When Dale found his way back to the cairns, it was evening. Tremors of desperation or ecstasy or fever were shivering up the back of his neck. He felt like he had been limping for weeks. The little rock heaps helped him, and when he reached the last one — the first that he’d made — he felt a surprising urge to pee. He peed against the cairn, a little stream of urine the color of cola. Then, at the bottom of the slope, he bent forward from the waist, leaning like the twisted cholla and barrel cacti, using scrub bushes for handholds. He told himself he would not stop ascending until he made the trail.

He had lugged himself partway up the slope when he heard something. Maybe sensed it before he heard it. He paused and shaded his eyes with his hand. Thirty feet above him, a hedge of ocotillo and mesquite marked the trail’s edge. He wasn’t going up the slope on the same trajectory that he had come down, so he wasn’t sure if he would be closer to the cave or the car when he reached the trail. When he heard a man’s voice, faint, at a distance, a chill and a hope went through him at the same time. Dale was completely exposed coming up the hill. Anyone who stood at the edge of the trail and looked down would see him immediately, his silly white underwear hat. Even if he got to the thicker brush adjacent to the trail, it would be tricky to stay hidden. He hunched low and ascended the last fifteen feet holding his breath, terrified he would slide again or make a noise. For the last five feet, he was crawling between clumps of grass and scraggly mesquite. Low branches tripped him and thorns ripped his ankles. He jammed the upper part of his knee, the same knee with the boil, into a little barrel cactus and couldn’t believe the clarity of the pain.

What were the chances the men would be with Hoa, come to help?

He peered out from behind the bush, his face low to the sand. His head was killing him. A metallic blue pickup was coming from the east, toward him. And it was towing his rental car. Good sign, right? Inertia held him in place. The truck stopped a stone’s throw away. He couldn’t see his rental car behind the truck now but he heard the car door open and shut. A young man appeared in the middle of the trail behind the pickup. He had a thin mustache and wore a long-sleeved blue patterned shirt and a hemp-colored gaucho hat with a round rim.

Then the door to the pickup opened and another man stepped out onto the trail.

The two men met between the vehicles and spoke to each other, gazing at the upper slope. The man closest to Dale, the one he saw exiting the pickup, seemed to have a strange tick. His head bobbed on his neck as though he were constantly catching himself from falling asleep. He was wearing jeans and boots. The sides of his white cowboy hat curved up against the crown. He went around the back of the truck and dropped the tailgate. They both disappeared behind the truck and reappeared in the brush in the sluiceway going up toward the cave. They were gone in the creosote, and then Dale caught a glimpse of them again, moving upward much more quickly than Dale had managed to come down the same way.
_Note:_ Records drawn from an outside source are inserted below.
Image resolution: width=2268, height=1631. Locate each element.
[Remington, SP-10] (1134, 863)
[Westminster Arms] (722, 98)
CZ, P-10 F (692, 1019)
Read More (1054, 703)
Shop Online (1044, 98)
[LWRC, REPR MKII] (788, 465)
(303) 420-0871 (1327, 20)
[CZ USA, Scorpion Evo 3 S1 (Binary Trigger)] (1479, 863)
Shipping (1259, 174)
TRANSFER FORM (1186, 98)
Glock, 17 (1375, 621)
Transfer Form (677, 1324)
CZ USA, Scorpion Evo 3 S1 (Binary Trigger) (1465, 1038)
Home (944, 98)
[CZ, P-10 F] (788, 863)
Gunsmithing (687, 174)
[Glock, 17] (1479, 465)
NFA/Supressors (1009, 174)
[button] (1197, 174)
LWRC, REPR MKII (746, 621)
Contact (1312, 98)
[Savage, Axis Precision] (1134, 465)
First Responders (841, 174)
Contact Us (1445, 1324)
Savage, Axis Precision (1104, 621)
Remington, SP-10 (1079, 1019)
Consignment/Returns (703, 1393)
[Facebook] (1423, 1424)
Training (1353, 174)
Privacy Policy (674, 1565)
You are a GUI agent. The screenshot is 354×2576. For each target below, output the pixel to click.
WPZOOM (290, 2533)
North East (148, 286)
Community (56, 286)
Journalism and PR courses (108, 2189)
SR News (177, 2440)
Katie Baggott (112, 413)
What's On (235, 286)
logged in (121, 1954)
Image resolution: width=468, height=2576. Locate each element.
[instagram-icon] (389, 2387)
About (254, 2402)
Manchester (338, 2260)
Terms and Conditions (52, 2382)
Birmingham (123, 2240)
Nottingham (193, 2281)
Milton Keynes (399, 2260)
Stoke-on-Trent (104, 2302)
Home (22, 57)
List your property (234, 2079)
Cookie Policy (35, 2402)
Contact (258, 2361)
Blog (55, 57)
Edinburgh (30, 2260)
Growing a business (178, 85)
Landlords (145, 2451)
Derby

Dale didn’t see many options. The pickup was facing away from Sierra Mojada, but that didn’t mean the narcos had come from there. They might have come from route 67 and turned around when they tied the rental car to the truck. He couldn’t make out any tire tracks, but he didn’t have a good angle looking through the brush. If they had come from Sierra Mojada, they wouldn’t have crossed paths with Hoa as she trudged her way to route 67. That was good. But they were heading toward route 67 now, with the rental car in tow. That meant everything bad. If Hoa hadn’t reached the highway yet or was lost or had turned back, they would run into her.